▶ **What to work on**: Retype, without any change, the line that contains "The image size is (702, 357)." and every line that follows it to the end of the entries, and nothing else.

▶ **Provided material**:
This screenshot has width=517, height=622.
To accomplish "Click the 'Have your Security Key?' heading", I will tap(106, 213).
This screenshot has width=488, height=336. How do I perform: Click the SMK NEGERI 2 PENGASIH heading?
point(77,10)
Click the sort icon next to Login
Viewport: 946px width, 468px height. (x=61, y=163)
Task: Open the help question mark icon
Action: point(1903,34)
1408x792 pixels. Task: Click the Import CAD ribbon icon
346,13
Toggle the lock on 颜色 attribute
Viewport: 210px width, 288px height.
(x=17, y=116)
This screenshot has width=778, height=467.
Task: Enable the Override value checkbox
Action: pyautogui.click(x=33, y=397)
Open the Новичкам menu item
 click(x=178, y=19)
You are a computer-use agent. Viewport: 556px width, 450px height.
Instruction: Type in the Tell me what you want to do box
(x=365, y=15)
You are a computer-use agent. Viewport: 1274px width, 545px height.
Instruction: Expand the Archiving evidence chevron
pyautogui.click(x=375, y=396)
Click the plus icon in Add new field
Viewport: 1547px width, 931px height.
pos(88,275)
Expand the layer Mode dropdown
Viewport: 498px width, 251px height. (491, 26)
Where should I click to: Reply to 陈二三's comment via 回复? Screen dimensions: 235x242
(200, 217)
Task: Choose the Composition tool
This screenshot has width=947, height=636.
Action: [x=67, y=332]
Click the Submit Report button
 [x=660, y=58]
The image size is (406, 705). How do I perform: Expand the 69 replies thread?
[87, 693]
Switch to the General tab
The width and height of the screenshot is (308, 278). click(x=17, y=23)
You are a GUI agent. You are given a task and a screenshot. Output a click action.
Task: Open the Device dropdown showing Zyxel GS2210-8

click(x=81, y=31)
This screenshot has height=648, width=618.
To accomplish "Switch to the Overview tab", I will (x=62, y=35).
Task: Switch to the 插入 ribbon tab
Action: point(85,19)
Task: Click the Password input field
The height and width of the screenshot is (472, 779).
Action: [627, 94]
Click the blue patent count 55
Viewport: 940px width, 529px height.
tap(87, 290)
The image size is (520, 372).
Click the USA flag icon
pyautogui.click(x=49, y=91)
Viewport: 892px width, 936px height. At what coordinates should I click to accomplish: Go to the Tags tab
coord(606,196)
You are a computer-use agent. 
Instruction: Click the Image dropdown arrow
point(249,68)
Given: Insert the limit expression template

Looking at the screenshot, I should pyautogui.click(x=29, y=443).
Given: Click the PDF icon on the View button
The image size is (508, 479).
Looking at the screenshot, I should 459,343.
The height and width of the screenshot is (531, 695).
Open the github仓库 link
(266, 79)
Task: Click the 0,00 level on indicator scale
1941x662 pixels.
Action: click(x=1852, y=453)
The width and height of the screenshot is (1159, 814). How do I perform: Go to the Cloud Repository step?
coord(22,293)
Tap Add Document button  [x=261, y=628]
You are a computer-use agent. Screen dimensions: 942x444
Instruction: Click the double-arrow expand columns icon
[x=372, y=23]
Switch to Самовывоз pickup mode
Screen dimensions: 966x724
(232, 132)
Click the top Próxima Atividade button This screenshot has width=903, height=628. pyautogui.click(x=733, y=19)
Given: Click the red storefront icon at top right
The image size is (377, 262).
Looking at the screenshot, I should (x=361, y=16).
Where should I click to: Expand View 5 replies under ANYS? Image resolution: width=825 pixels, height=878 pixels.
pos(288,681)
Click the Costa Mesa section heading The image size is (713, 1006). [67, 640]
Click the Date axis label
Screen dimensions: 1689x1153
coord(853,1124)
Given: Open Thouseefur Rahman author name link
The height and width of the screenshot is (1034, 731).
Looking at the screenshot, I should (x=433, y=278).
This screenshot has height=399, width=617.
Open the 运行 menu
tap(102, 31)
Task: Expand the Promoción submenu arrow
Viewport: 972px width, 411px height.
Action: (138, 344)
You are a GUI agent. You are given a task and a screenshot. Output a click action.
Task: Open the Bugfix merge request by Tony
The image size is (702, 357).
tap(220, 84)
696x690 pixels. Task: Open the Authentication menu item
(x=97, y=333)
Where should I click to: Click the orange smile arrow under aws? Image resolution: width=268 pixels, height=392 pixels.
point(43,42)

▶ **Task solution**:
The image size is (702, 357).
tap(220, 84)
696x690 pixels. Task: Open the Authentication menu item
(x=97, y=333)
Where should I click to: Click the orange smile arrow under aws? Image resolution: width=268 pixels, height=392 pixels.
point(43,42)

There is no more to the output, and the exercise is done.